--- RECORDS TO PROCESS Enclosed Below ---

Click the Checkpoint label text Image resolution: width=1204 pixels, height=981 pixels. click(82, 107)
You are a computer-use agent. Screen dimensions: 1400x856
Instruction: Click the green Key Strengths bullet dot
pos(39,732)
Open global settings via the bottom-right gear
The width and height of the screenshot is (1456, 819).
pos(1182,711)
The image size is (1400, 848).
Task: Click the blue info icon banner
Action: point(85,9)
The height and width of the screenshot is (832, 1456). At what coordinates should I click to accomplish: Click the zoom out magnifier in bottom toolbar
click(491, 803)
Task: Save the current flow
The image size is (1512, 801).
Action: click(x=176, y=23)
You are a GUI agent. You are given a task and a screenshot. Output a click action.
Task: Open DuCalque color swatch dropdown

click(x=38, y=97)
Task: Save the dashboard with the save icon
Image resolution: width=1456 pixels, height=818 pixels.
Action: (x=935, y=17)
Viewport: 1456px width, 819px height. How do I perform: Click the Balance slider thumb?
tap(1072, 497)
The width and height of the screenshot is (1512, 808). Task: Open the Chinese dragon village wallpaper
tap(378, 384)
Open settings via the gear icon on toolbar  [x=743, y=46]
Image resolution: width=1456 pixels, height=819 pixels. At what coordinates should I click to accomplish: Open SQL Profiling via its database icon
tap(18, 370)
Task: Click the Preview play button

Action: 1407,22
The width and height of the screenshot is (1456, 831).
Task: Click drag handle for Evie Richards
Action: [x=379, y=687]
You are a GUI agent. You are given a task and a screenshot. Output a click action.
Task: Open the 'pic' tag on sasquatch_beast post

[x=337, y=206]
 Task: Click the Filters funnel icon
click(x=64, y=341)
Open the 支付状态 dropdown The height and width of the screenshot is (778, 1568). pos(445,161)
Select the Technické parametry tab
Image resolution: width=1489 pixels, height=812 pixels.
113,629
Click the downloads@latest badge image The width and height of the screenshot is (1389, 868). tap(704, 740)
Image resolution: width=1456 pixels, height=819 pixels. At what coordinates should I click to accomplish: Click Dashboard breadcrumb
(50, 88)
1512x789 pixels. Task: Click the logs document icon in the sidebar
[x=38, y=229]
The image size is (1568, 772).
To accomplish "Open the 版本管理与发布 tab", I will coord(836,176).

--- End of Enclosed RECORDS TO PROCESS ---

_INSTRUCTIONS FOR THE TASK_:
Every line above should be written out again exactly as it stands.

_ANSWER SECTION_:
Click the Checkpoint label text Image resolution: width=1204 pixels, height=981 pixels. click(82, 107)
You are a computer-use agent. Screen dimensions: 1400x856
Instruction: Click the green Key Strengths bullet dot
pos(39,732)
Open global settings via the bottom-right gear
The width and height of the screenshot is (1456, 819).
pos(1182,711)
The image size is (1400, 848).
Task: Click the blue info icon banner
Action: point(85,9)
The height and width of the screenshot is (832, 1456). At what coordinates should I click to accomplish: Click the zoom out magnifier in bottom toolbar
click(491, 803)
Task: Save the current flow
The image size is (1512, 801).
Action: click(x=176, y=23)
You are a GUI agent. You are given a task and a screenshot. Output a click action.
Task: Open DuCalque color swatch dropdown

click(x=38, y=97)
Task: Save the dashboard with the save icon
Image resolution: width=1456 pixels, height=818 pixels.
Action: (x=935, y=17)
Viewport: 1456px width, 819px height. How do I perform: Click the Balance slider thumb?
tap(1072, 497)
The width and height of the screenshot is (1512, 808). Task: Open the Chinese dragon village wallpaper
tap(378, 384)
Open settings via the gear icon on toolbar  [x=743, y=46]
Image resolution: width=1456 pixels, height=819 pixels. At what coordinates should I click to accomplish: Open SQL Profiling via its database icon
tap(18, 370)
Task: Click the Preview play button

Action: 1407,22
The width and height of the screenshot is (1456, 831).
Task: Click drag handle for Evie Richards
Action: [x=379, y=687]
You are a GUI agent. You are given a task and a screenshot. Output a click action.
Task: Open the 'pic' tag on sasquatch_beast post

[x=337, y=206]
 Task: Click the Filters funnel icon
click(x=64, y=341)
Open the 支付状态 dropdown The height and width of the screenshot is (778, 1568). pos(445,161)
Select the Technické parametry tab
Image resolution: width=1489 pixels, height=812 pixels.
113,629
Click the downloads@latest badge image The width and height of the screenshot is (1389, 868). tap(704, 740)
Image resolution: width=1456 pixels, height=819 pixels. At what coordinates should I click to accomplish: Click Dashboard breadcrumb
(50, 88)
1512x789 pixels. Task: Click the logs document icon in the sidebar
[x=38, y=229]
The image size is (1568, 772).
To accomplish "Open the 版本管理与发布 tab", I will coord(836,176).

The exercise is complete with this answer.